[TASK DATA — start]
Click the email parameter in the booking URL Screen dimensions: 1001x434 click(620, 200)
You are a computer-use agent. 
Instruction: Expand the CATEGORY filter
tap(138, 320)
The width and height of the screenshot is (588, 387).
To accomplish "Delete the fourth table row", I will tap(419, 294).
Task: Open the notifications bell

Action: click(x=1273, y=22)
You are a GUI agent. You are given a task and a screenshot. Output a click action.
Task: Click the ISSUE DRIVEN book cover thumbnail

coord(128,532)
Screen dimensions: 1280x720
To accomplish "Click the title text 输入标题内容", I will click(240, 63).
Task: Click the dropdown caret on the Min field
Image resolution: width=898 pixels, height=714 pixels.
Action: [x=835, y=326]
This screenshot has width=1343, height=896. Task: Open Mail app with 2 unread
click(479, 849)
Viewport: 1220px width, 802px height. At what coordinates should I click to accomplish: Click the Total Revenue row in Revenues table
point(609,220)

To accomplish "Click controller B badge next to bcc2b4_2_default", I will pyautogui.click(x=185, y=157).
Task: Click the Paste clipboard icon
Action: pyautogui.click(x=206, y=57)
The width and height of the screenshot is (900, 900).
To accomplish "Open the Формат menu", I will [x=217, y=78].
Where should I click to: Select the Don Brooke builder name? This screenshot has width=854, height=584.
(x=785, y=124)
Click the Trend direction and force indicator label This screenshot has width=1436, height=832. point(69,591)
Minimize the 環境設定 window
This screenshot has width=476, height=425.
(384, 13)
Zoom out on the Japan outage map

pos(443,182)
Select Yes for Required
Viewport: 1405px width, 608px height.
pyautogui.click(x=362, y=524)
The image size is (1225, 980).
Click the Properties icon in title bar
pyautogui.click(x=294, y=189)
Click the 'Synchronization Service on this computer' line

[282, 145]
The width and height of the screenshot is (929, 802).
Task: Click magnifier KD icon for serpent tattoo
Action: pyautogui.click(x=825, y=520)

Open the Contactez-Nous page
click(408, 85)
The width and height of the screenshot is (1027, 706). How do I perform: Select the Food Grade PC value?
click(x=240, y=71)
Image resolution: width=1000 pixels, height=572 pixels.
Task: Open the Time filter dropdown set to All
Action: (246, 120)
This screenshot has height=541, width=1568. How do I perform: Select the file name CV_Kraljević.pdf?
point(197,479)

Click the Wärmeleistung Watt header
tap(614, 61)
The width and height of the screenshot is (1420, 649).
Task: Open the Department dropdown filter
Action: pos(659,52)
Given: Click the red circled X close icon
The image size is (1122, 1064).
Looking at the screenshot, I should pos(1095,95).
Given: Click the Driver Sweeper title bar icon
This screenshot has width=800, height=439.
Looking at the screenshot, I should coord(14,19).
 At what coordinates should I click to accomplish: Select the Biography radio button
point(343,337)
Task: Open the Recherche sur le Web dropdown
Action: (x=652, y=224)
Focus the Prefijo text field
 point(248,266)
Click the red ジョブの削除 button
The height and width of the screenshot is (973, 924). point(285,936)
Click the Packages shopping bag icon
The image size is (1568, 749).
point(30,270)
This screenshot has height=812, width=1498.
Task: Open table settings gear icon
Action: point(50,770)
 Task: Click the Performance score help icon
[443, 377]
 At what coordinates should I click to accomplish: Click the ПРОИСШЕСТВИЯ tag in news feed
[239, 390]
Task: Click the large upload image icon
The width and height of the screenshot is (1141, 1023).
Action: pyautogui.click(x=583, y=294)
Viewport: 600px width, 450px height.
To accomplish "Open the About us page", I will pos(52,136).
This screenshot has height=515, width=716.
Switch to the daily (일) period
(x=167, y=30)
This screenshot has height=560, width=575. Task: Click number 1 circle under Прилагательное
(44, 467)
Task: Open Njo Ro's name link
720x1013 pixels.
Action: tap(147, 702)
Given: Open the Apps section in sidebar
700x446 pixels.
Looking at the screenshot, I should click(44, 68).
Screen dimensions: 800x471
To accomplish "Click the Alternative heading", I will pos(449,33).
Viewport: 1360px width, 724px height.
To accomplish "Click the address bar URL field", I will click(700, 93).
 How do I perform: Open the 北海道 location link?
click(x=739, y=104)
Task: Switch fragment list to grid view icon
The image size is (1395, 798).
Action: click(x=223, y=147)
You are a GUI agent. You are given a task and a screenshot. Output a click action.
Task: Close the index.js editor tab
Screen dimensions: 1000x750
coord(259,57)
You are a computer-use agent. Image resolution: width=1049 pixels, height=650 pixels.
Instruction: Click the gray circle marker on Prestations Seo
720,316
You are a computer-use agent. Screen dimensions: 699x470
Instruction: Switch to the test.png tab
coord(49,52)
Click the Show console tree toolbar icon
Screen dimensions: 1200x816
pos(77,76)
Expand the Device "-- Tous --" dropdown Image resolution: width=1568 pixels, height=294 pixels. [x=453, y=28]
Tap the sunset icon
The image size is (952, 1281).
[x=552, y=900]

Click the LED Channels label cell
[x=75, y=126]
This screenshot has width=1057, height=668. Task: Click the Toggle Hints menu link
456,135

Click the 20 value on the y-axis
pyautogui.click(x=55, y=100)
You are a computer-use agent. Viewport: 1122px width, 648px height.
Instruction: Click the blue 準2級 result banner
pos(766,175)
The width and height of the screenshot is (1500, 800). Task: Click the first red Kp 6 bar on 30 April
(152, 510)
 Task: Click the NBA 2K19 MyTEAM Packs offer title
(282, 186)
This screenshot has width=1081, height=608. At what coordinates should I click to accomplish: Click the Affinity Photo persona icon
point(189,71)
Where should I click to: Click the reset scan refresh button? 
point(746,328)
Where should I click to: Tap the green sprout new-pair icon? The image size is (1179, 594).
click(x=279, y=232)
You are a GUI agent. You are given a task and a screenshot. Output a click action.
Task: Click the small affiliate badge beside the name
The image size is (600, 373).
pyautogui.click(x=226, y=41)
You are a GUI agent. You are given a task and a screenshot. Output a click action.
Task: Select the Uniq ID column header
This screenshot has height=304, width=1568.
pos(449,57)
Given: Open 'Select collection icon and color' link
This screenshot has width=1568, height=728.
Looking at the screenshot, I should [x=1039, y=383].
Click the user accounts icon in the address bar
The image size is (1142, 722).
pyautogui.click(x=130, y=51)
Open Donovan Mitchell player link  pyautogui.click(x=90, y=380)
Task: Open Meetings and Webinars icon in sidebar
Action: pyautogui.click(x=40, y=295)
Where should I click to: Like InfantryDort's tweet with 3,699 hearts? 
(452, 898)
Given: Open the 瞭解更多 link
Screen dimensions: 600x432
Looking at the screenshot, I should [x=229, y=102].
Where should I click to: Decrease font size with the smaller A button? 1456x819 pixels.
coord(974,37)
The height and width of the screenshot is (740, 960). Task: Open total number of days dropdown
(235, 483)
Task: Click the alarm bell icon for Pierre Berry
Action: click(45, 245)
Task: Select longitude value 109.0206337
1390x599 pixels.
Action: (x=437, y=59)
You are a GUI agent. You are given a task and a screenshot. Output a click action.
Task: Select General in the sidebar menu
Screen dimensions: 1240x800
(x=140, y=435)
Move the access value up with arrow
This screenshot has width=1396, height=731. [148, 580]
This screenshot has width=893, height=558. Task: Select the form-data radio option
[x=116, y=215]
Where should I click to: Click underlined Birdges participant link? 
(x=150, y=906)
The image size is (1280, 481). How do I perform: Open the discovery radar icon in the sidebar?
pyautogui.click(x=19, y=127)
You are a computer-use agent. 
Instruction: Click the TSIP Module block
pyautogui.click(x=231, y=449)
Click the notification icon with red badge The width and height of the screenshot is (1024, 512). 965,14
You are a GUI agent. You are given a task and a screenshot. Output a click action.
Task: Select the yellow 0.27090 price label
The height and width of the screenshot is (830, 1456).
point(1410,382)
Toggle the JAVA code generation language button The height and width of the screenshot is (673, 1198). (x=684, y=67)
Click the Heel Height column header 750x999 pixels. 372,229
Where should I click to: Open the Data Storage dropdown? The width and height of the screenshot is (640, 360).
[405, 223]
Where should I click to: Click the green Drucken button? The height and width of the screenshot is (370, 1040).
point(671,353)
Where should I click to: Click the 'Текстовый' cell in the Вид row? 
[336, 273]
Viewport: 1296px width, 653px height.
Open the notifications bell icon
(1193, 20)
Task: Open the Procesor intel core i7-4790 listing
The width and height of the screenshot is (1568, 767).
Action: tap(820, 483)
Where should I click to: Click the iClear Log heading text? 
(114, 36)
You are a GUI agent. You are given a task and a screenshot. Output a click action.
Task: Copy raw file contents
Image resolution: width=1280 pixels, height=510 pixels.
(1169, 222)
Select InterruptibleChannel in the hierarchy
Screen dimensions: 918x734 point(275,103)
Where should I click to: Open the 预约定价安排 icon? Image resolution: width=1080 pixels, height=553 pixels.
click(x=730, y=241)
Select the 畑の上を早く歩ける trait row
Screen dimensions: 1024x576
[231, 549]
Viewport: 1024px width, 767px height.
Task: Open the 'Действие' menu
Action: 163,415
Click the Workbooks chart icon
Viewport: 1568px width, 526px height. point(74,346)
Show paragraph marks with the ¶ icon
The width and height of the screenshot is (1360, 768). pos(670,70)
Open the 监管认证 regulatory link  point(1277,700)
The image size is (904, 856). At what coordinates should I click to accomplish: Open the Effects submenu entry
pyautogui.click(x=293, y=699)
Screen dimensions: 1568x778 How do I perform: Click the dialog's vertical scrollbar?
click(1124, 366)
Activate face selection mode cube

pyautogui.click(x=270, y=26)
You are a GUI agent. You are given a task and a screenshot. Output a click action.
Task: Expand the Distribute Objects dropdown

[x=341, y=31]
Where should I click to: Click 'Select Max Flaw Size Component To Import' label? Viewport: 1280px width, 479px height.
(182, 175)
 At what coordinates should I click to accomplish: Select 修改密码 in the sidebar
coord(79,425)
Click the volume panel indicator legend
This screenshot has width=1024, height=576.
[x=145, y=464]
[TASK DATA — finish]
» **WHAT IS BEING ASKED**
In the listing above, which lines include the string "column"? Return every one of them.

» **ANSWER TO THIS EXERCISE**
Task: Select the Uniq ID column header
Click the Heel Height column header 750x999 pixels. 372,229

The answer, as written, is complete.